Friday, January 4, 2008

When it rains it pours

Just a rough couple of days. Late night on Wednesday, didn't get much sleep. Then yesterday T watched our kids at our house, which meant her crew was over as well. This was exacerbated by my Dr. appointment running 1 and a half hours late which meant I didn't get home until after 6.

First regarding the Dr. Appointment, this was a pre-op appointment for the surgery I'm having next week to have my Taylor's Bunion removed and some other corrections on my foot. I kind of knew what he was going to do, but I hadn't really thought about the impact this will have. Basically next weekend, I will be laid up in bed or on the couch the entire time. Which is going to be very tough because I won't be able to do my part with the kids, especially Emily. So, while I am looking forward to walking without pain, I am not looking forward to the surgery.

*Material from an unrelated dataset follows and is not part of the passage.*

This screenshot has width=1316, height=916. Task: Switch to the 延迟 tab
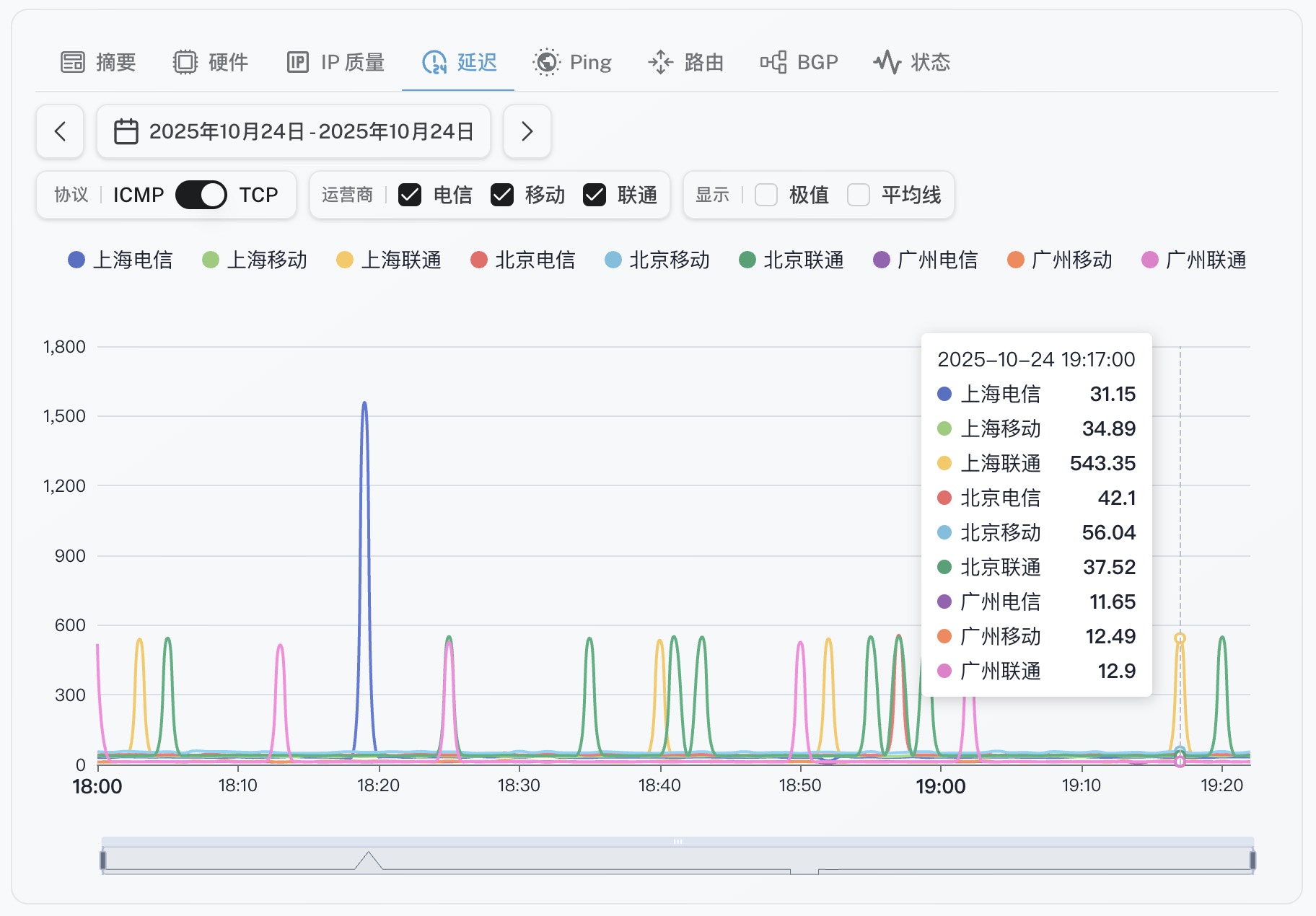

Second, regarding T and her kids. The problem is one of respect and laziness. T is lazy and doesn't have respect for anything, and this has been passed along to her kids. So when her kids spend the day at our house without myself or Kim around to keep an eagle eye, things get trashed, lost or broken. Last night I was almost physically sick with anger when K & I were reviewing the so-called clean up job and discovered that 2 of the boys Christmas presents had been broken by their cousins, and one of DW's other presents had been gotten into and took some work to recover. I get so angry when dealing with T, that when I pick up the kids from her house I can barely keep myself from lashing out at her. We've talked about having a big 'intervention' with her, but we realized it wouldn't work because C would not back up the threats we would have to use to try and get her to realize how serious things were. But I don't know how much longer I can just keep up with how things are.

The big problem is T is our de facto babysitter during the week since we can't afford day care while K is at work. So we can't afford to just totally cut our ties with her. It's a mess and I don't see any clear cut solution right now.